Stored data »
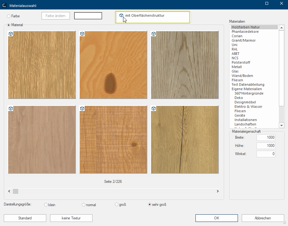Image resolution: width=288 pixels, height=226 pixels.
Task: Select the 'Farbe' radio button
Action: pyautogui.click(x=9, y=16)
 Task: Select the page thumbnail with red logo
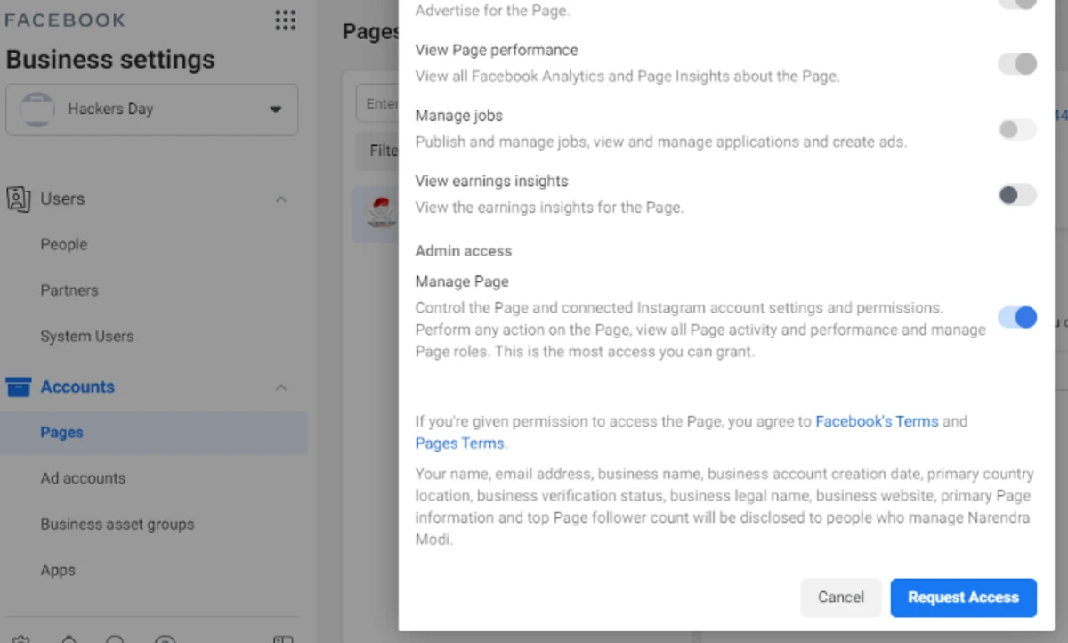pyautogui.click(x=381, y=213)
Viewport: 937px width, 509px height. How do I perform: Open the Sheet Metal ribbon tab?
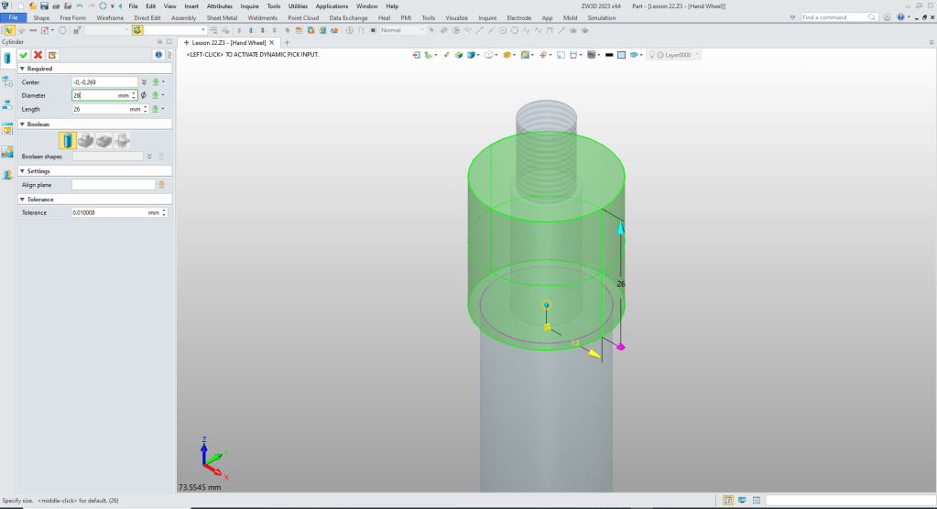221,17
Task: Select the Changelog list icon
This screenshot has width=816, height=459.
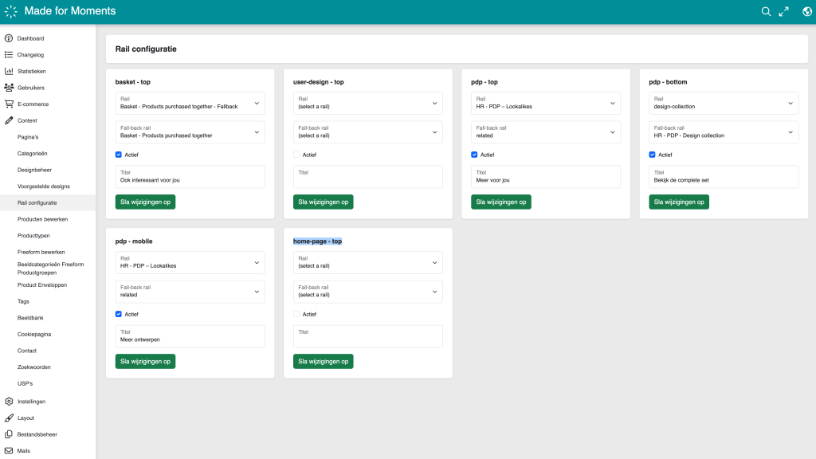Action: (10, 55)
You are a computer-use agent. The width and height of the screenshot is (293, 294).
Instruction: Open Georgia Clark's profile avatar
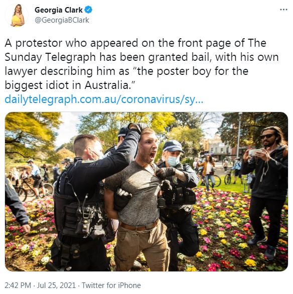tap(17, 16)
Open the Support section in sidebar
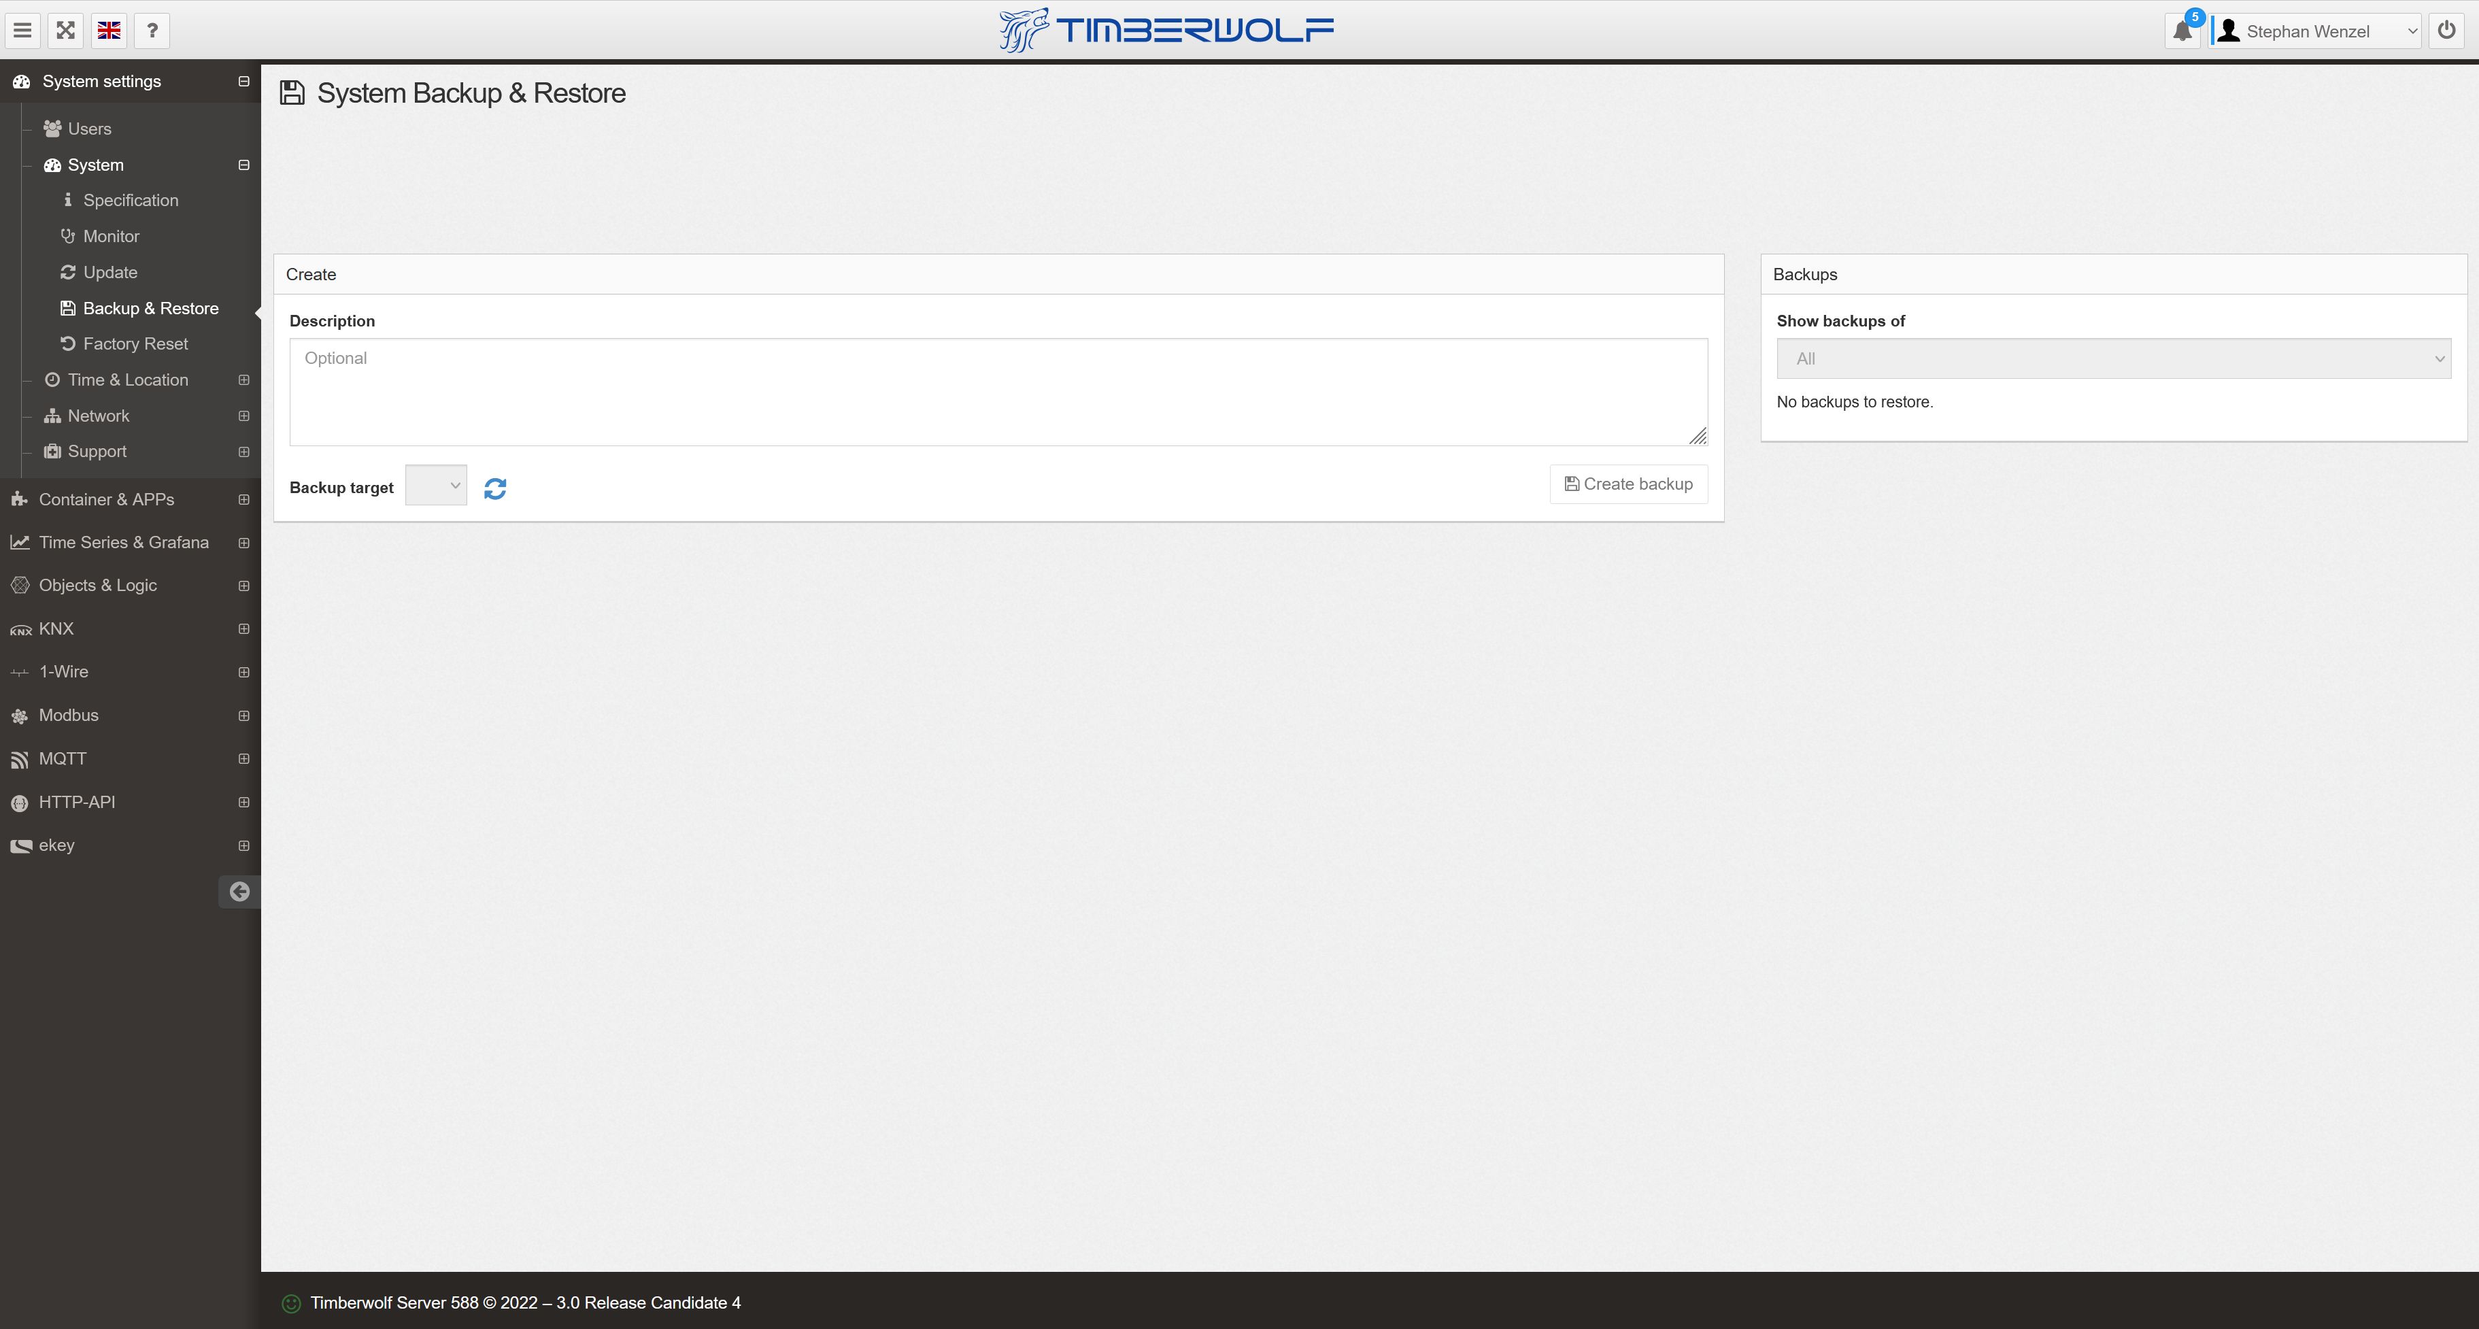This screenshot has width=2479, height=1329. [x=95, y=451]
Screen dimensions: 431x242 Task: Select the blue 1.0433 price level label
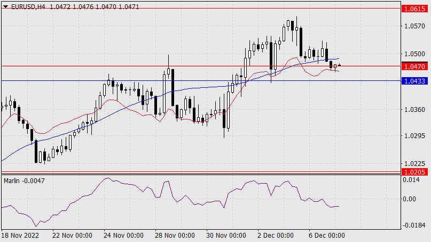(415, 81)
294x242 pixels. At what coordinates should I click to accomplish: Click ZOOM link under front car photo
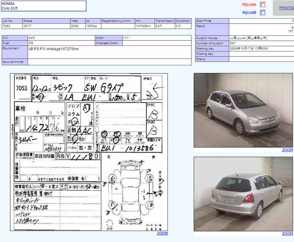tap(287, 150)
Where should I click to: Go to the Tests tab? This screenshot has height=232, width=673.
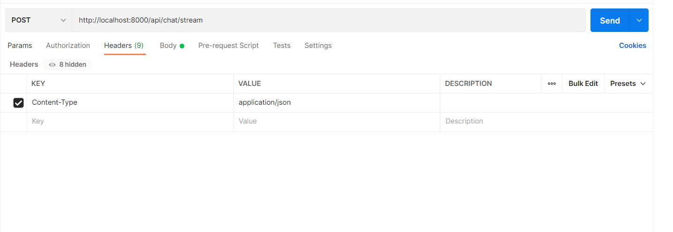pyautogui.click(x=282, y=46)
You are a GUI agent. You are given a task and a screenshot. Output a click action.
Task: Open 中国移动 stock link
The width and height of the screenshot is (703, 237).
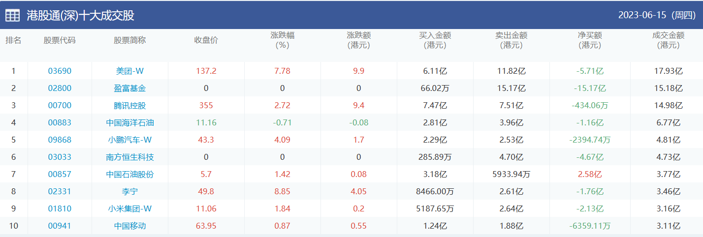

Exercise directions » State how many lines in the entries hold "agent", please, with no other words.

Reply » 2